Extracted data included patient age, biological sex, race, BMI, American Society of Anesthesiologists (ASA) classification, procedure date, last HD date, encounter type (outpatient, inpatient), procedure type (esophagogastroduodenoscopy (EGD), colonoscopy, combined EGD/colonoscopy), procedure indication (screening/surveillance, gastrointestinal (GI) bleed/anemia, other GI symptoms, abnormal imaging), procedure interventions (biopsy, polypectomy, hemostasis), procedure duration, and anesthesia type (MAC, general). The procedure indication for abnormal imaging included further evaluation of the following findings: esophageal thickening, esophageal narrowing, esophageal varices, duodenal narrowing, duodenitis, gastric lesion, colitis, and colonic lesions concerning for malignancy. All cases of MAC involved propofol with other agents as deemed appropriate by the anesthesiologist.

Statistical analysis was conducted in collaboration with the University of Pennsylvania Biomedical Data Science Core. Analyses were performed using RStudio [17]. We summarized the cohort characteristics as frequencies with percentages for categorical variables and medians with interquartile ranges (IQR) or means with standard deviations (SD) for continuous variables. We utilized Chi-squared analyses to compare frequencies and ANOVA analyses to compare means.

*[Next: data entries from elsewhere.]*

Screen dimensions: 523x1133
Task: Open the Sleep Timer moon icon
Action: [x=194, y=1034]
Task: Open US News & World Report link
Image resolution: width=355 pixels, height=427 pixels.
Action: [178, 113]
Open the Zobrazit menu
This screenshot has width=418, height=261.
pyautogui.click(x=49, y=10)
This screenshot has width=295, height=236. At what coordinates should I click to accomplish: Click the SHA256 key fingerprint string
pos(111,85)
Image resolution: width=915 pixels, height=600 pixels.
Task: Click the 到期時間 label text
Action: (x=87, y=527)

Pre-procedural covariates included biological sex, race, BMI, ASA classification, encounter type, procedure type, and procedure indication. Intra-procedural covariates included procedure duration and procedure interventions. The race variable was collapsed to Black vs. non-Black due to too few patients noted in the race categories of other and unknown.

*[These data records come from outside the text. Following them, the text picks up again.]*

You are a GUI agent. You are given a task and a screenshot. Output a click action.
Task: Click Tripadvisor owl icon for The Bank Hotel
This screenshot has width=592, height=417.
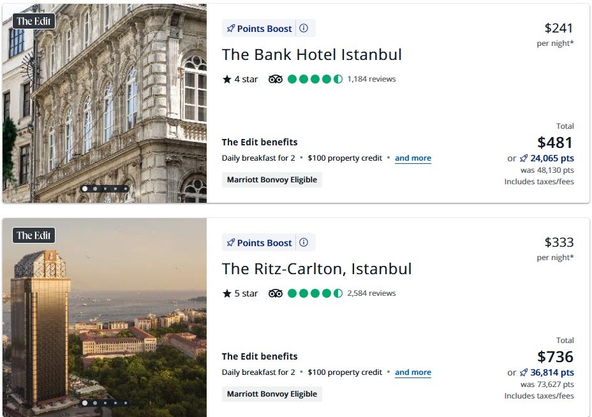click(276, 79)
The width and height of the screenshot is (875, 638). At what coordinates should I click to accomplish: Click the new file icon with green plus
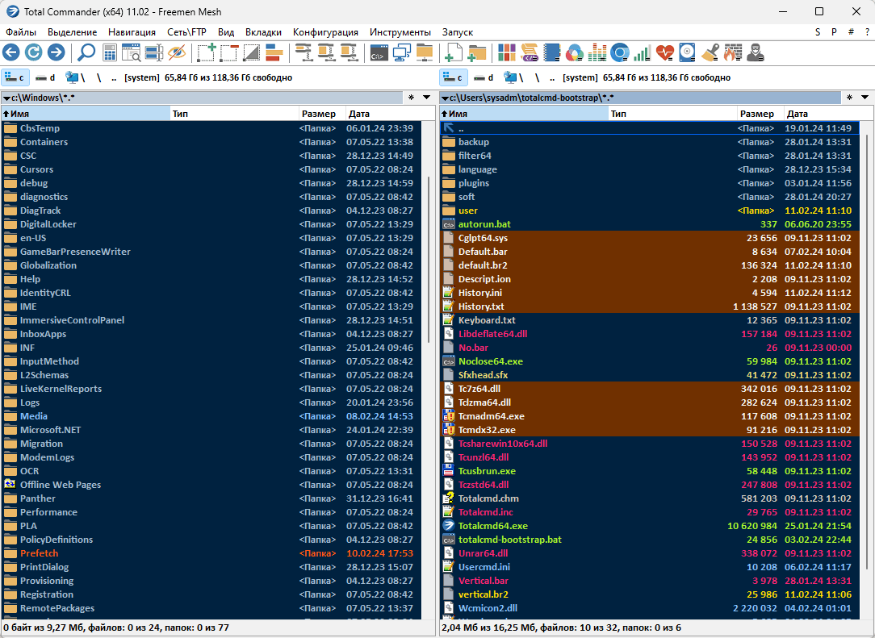coord(454,53)
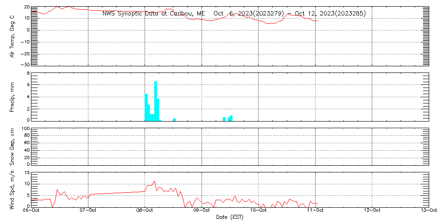Viewport: 442px width, 221px height.
Task: Click the isolated small precipitation bar midday Oct 8
Action: [175, 119]
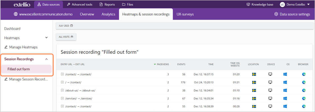Open the JULY 2023 date picker
Viewport: 315px width, 112px height.
click(66, 26)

To balance covariates, we first generated propensity scores for the probability that a patient would undergo endoscopy on the same day as HD compared to 1–2 days post-HD. Two propensity scores were generated using logistic regression. The first propensity score was based on pre-procedural covariates alone (Model 1). The second propensity score included both pre- and intra-procedural covariates (Model 2). Propensity scores were rounded to the hundredth decimal point and extreme values less than 0.01 or greater than 0.99 were capped at these thresholds to avoid over-weighting outliers (three records met this criteria). The primary analysis utilized the GEE model incorporated with inverse probability treatment weighting (IPTW) [18] logistic regression to compute odds ratios (OR) with 95% confidence intervals (CI); the balance of covariate distributions were analyzed with standardized mean differences (SMDs) [19] with a SMD ≤ 0.1 representing good balance. For covariates with SMD values greater than 0.11 (i.e. sex, race, ASA class, encounter type, procedure indication (screening/surveillance and GI bleed/anemia), procedure intervention (biopsy), and procedure type), we tested for confounding of the association of endoscopy day with the outcomes of interest by adding each variable separately to the IPTW logistic regression model.

A secondary analysis compared 0 vs. 1 day post-HD, an additional set of propensity scores was generated and analyzed following the same protocol.

We conducted a sensitivity analysis limited to patients with ASA classification 3 and inpatient encounter type. The propensity scores were re-derived for these subgroups and the process of testing for residual confounding was repeated. To assess for the potential impact of unmeasured confounders, we computed the E-value [20, 21].